Latest update February 21st, 2025 12:47 PM
Sep 17, 2013 Features / Columnists, Peeping Tom
This column seeks to address a number of controversies that have emerged within the media, concerning the reporting requirements of the Guyana Energy Agency (GEA).
It specifically seeks to provide an opinion as to whether the annual report of the GEA is required to be laid before the National Assembly and if so, under what law is such a requirement made. It also seeks to disabuse the reader of the notion that as a statutory body, the Guyana Energy Authority is not supposed to be guided by the Companies Act.
The Guyana Energy Agency is treated in the National Budget as a statutory body. This is important because the meaning of the statutory body under the Fiscal Management and Accountability Act (FMAA) is too general and ambiguous. However, because the government has chosen to treat the Guyana Energy Agency as a statutory body in the preparation of the country’s annual Budget, it has led to the belief that the GEA is thereby subject to any requirements that the FMAA may impose on it.
However, if the GEA is incorporated it becomes subject to the Companies Act and cannot be legally treated as a statutory body since the corporation has a different identity to that of a body merely created by statute but not incorporated.

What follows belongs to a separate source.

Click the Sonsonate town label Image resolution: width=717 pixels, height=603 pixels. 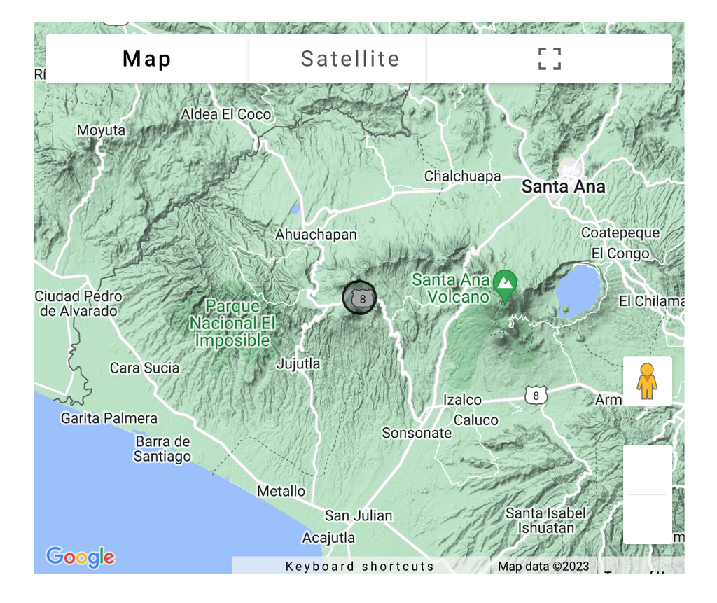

Thus, if during the course of its existence the GEA became incorporated or if any incorporation continued under the Companies Act, it would mean that the GEA cannot be considered as a statutory body under the FMAA despite it being so treated in the national estimates. It is therefore for those concerned with the management of the GEA to disclose whether as a body corporate it is incorporated under the Companies Act or whether its incorporation was continued under the Companies Act.
This issue is important because if it is incorporated it would be subject to different reporting requirements than if it merely retained the status of a statutory body.
The fact, however, that the GEA may be for legal purposes, a statutory body or so treated in the National Budget does not automatically subject it to the reporting requirements set out under the Fiscal Management and Accountability Act.
Indeed, the FMAA at Section 78 allows for statutory bodies to be exempted from the reporting provisions set out under Section 80 of the FMAA providing that provision is made under the law establishing the statutory body for such reporting.
It therefore needs to be asked whether the Guyana Energy Agency Act which created the Guyana Energy Agency makes provision for reporting requirements. It does.
Section 30 of the Guyana Energy Authority Act provides that a report, (not an Annual Report) is to be submitted within six months of the end of each calendar year. This report is to be submitted to the subject Minister and is required to provide an account of transactions throughout the calendar year and in such detail as the subject Minister may direct. The GEA is also required to submit an audited financial statement. A copy of that report and audited financial statement are supposed to be laid before the National Assembly by the Minister but there is no specified time frame in which this is to take place.
It is therefore respectfully submitted that:
a) Providing that the GEA was incorporated or its incorporation continued under the Companies Act, then that Act is relevant to the agency.
b) Despite being treated under the Budget as a statutory agency, the GEA is by statute a body corporate.
c) The FMAA requires that audited financial statements and annual reports of statutory bodies be submitted to the National Assembly within a specified time frame.
d) However the same FMAA makes provision for such bodies to be exempted from these reporting requirements under the FMAA once provision is made for such reporting under the act creating the statutory body.
e) The GEA Act makes provision for financial and other reporting, and as such is exempted from having to comply with the specified reporting requirements of the FMAA.
f) Under its own statute, the GEA is required to submit to its subject Minister, audited financial statements and a report about the transactions it under took during the calendar year. The report to be submitted concerns its transactions and is not an annual report per se.
g) It is for the Minister in turn to lay such reports before the National Assembly but unlike the FMAA, no time frame is set out under the GEA Act.
As suggested in a previous column published in this newspaper, there is however no harm in the authorities issuing annual reports for every public authority and statutory bodies, since this can enhance public accountability and transparency. At the same time, we must avoid concocting controversies where none exist.